**Work to be completed**. After locating the line that holds "Enable Geo-Redundancy", repeat it and each following line exactly until the material ends, skipping pictures.

**Data provided**.
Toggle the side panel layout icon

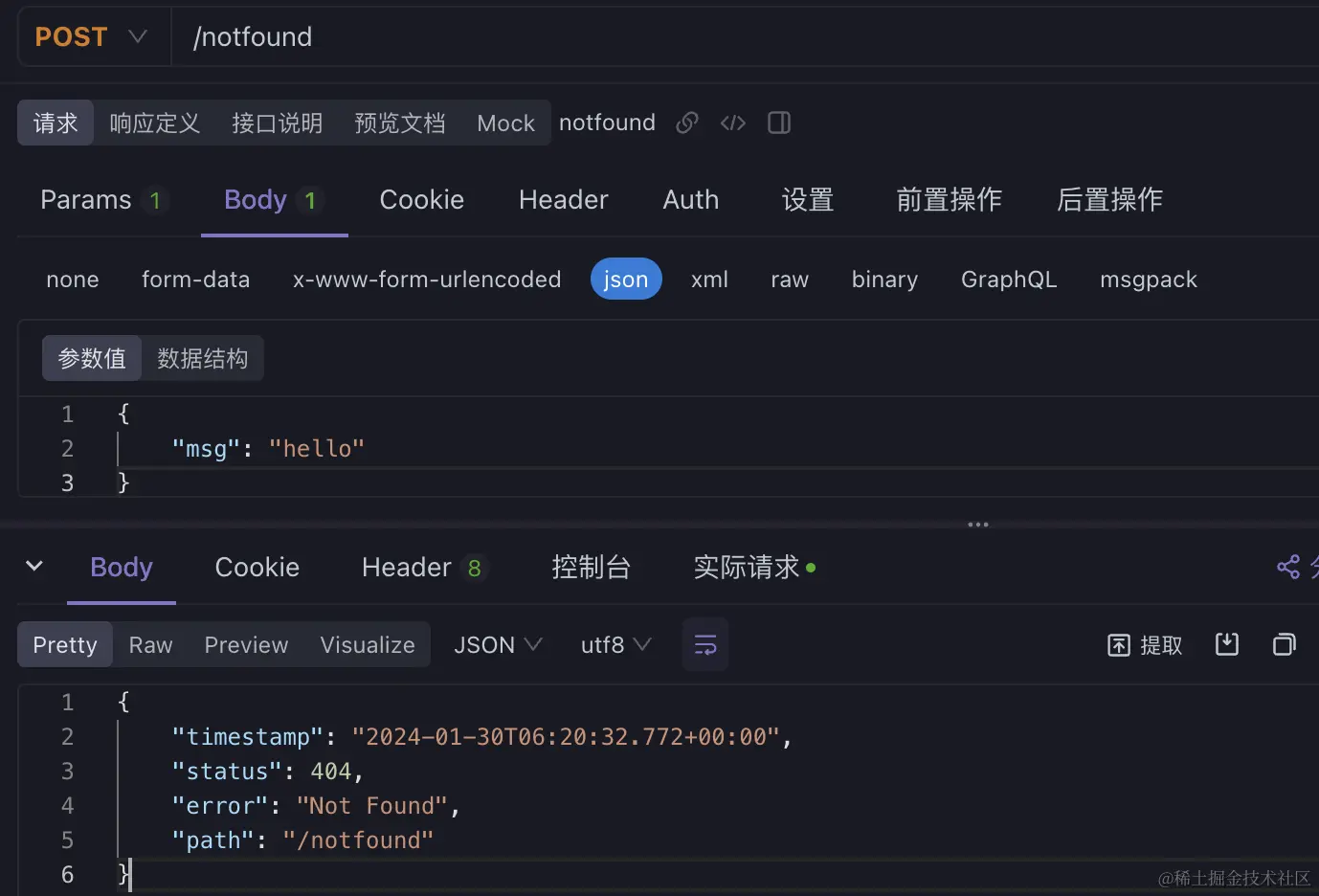click(779, 123)
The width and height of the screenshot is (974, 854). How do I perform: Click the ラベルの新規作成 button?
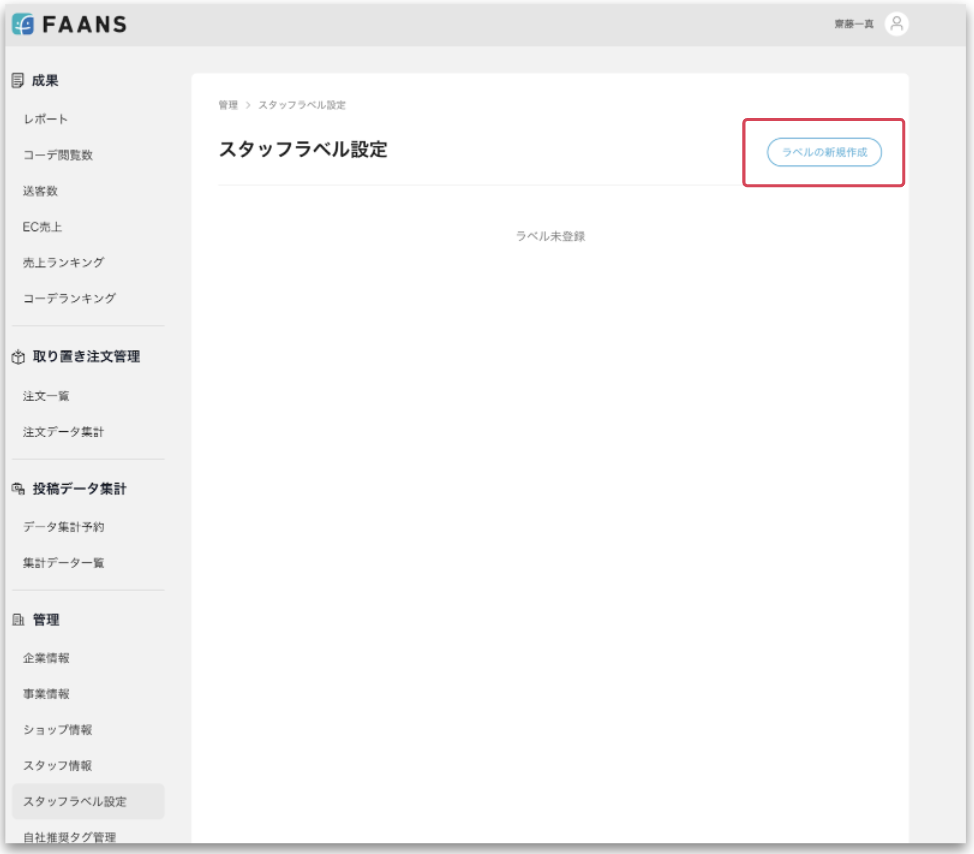824,152
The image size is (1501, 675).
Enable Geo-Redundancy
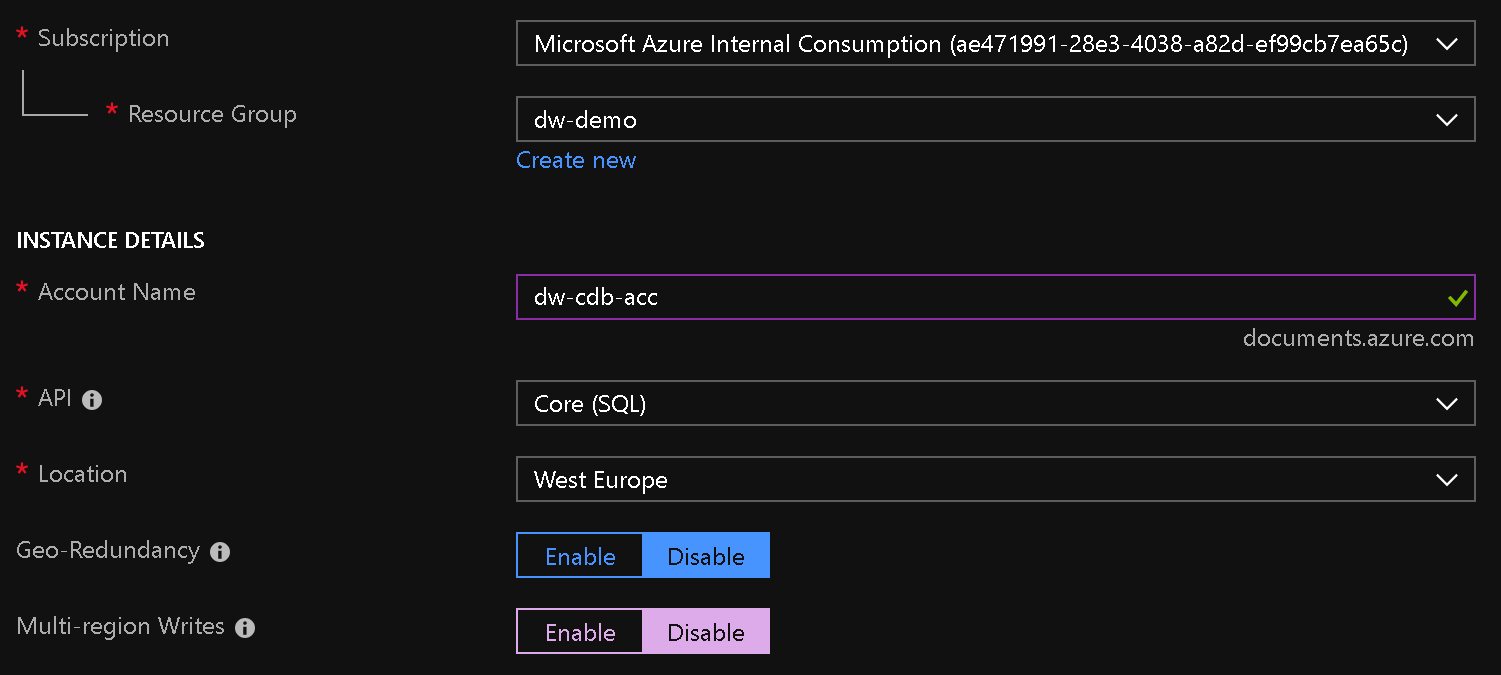coord(579,555)
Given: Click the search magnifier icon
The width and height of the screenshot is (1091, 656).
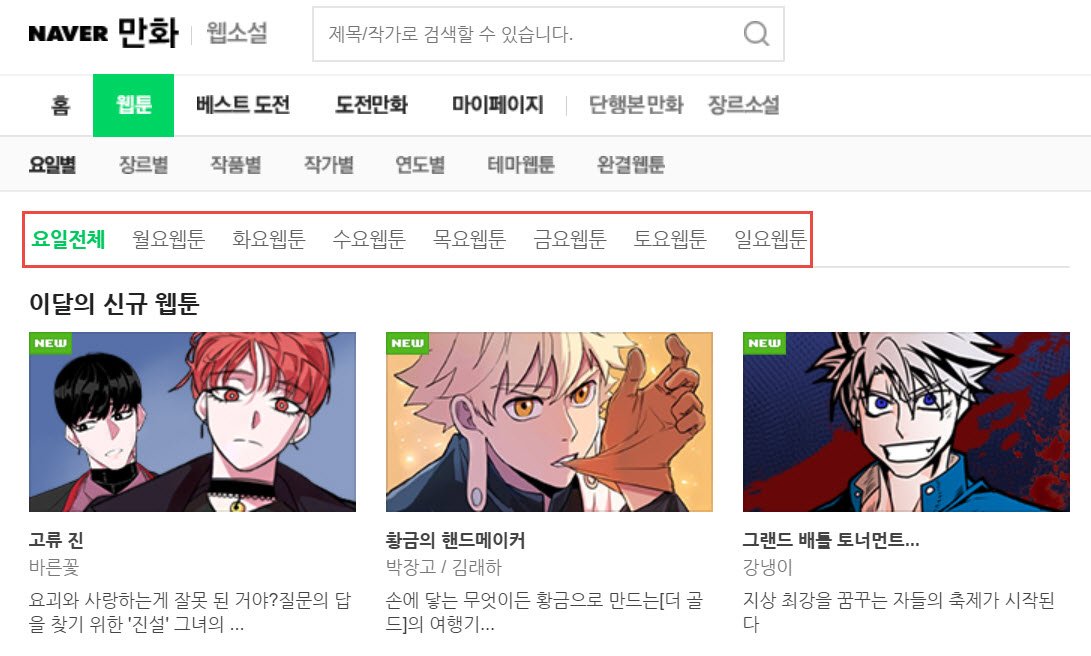Looking at the screenshot, I should tap(756, 33).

**Solution for this problem**.
Enable Geo-Redundancy
coord(579,555)
Given: Click the search magnifier icon
The width and height of the screenshot is (1091, 656).
Looking at the screenshot, I should tap(756, 33).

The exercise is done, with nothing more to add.